■ WHAT IS BEING ASKED ■
Look through the entries below and copy exactly the part that begins with the line containing "Task: Click the notification bell icon" and ends with the line containing "Screen dimensions: 588x385". Do not copy the pictures.

■ DATA IN THIS EXERCISE ■

================================

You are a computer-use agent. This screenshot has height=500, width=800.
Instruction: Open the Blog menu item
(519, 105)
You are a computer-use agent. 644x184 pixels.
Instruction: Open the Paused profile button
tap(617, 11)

================================

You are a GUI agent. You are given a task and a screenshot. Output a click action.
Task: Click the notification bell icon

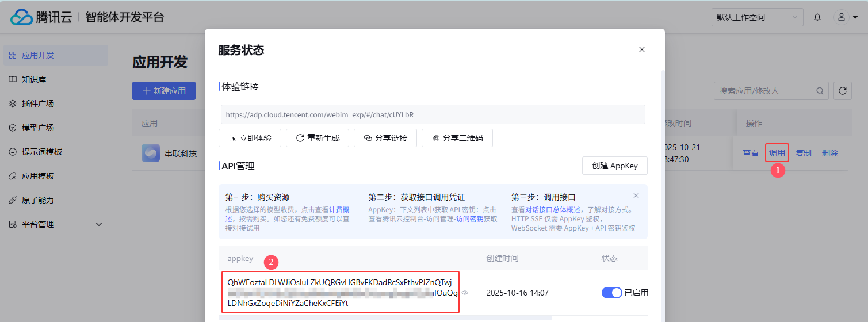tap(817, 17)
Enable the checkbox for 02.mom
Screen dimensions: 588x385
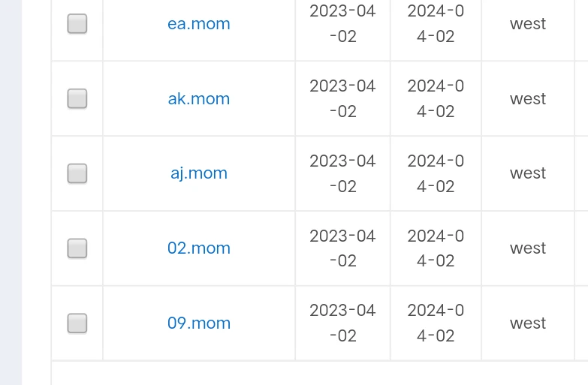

================================

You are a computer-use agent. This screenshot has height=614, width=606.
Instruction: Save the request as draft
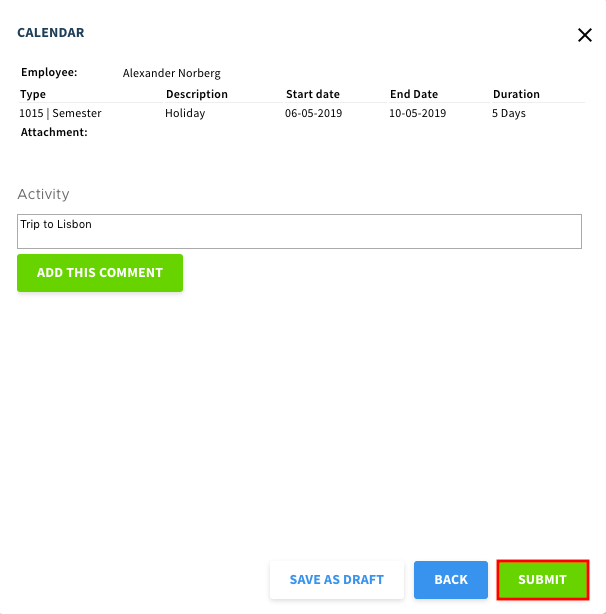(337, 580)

================================

■ RESPONSE FOR THIS EXERCISE ■
Task: Click the notification bell icon

tap(817, 17)
Enable the checkbox for 02.mom
Screen dimensions: 588x385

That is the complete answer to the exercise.